◆ **Stated exercise**
Reproduce verbatim the lines of the listing below, from the line containing "Given: Select the MAX time range" up to and including the line containing "click(x=417, y=10)".

◆ **Data lines**
====
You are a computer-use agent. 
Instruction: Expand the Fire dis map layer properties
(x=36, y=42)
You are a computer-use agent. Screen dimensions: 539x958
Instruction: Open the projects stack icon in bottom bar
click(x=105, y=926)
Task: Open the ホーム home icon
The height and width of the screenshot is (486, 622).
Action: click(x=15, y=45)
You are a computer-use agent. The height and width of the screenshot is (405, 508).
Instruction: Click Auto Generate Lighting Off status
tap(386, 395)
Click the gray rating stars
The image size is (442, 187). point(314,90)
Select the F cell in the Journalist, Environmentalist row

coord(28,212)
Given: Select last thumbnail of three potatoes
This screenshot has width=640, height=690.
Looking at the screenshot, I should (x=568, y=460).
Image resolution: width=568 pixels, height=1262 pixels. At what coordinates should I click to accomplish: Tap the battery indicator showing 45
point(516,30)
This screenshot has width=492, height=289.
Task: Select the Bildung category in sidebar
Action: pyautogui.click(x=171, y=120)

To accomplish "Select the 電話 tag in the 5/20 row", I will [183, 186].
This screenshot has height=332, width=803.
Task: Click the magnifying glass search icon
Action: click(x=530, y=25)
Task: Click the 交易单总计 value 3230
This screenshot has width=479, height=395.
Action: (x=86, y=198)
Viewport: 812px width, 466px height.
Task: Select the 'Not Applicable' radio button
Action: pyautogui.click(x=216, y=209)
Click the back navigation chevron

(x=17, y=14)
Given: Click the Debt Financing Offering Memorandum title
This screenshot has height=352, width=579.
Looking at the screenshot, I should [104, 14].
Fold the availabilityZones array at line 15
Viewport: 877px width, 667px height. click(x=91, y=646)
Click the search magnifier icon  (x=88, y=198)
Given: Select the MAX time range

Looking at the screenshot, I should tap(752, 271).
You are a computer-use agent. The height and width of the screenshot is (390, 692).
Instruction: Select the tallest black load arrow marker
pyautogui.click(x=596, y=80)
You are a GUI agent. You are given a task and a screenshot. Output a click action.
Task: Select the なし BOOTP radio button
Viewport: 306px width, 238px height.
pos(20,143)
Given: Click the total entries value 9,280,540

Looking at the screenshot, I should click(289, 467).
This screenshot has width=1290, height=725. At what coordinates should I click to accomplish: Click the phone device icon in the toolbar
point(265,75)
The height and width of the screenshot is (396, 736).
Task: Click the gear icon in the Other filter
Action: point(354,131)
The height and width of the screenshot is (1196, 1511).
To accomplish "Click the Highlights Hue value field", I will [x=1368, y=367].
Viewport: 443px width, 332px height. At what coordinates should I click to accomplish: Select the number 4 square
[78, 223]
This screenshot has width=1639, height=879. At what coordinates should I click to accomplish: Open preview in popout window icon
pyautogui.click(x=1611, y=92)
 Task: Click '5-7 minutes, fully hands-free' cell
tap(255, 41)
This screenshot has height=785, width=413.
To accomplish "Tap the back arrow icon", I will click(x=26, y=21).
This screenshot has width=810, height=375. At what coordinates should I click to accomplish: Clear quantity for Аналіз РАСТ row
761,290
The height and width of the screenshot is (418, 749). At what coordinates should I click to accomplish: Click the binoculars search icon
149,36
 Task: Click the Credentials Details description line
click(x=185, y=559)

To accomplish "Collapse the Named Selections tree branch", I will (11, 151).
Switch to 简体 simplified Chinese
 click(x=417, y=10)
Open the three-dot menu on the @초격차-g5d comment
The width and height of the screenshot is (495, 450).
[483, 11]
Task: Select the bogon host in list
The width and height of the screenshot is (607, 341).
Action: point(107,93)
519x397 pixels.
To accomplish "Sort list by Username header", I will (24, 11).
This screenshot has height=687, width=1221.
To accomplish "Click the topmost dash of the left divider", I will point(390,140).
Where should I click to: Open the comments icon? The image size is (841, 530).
====
◆ **Worked answer**
Given: Select the MAX time range

Looking at the screenshot, I should tap(752, 271).
You are a computer-use agent. The height and width of the screenshot is (390, 692).
Instruction: Select the tallest black load arrow marker
pyautogui.click(x=596, y=80)
You are a GUI agent. You are given a task and a screenshot. Output a click action.
Task: Select the なし BOOTP radio button
Viewport: 306px width, 238px height.
pos(20,143)
Given: Click the total entries value 9,280,540

Looking at the screenshot, I should click(289, 467).
This screenshot has width=1290, height=725. At what coordinates should I click to accomplish: Click the phone device icon in the toolbar
point(265,75)
The height and width of the screenshot is (396, 736).
Task: Click the gear icon in the Other filter
Action: point(354,131)
The height and width of the screenshot is (1196, 1511).
To accomplish "Click the Highlights Hue value field", I will [x=1368, y=367].
Viewport: 443px width, 332px height. At what coordinates should I click to accomplish: Select the number 4 square
[78, 223]
This screenshot has width=1639, height=879. At what coordinates should I click to accomplish: Open preview in popout window icon
pyautogui.click(x=1611, y=92)
 Task: Click '5-7 minutes, fully hands-free' cell
tap(255, 41)
This screenshot has height=785, width=413.
To accomplish "Tap the back arrow icon", I will click(x=26, y=21).
This screenshot has width=810, height=375. At what coordinates should I click to accomplish: Clear quantity for Аналіз РАСТ row
761,290
The height and width of the screenshot is (418, 749). At what coordinates should I click to accomplish: Click the binoculars search icon
149,36
 Task: Click the Credentials Details description line
click(x=185, y=559)

To accomplish "Collapse the Named Selections tree branch", I will (11, 151).
Switch to 简体 simplified Chinese
 click(x=417, y=10)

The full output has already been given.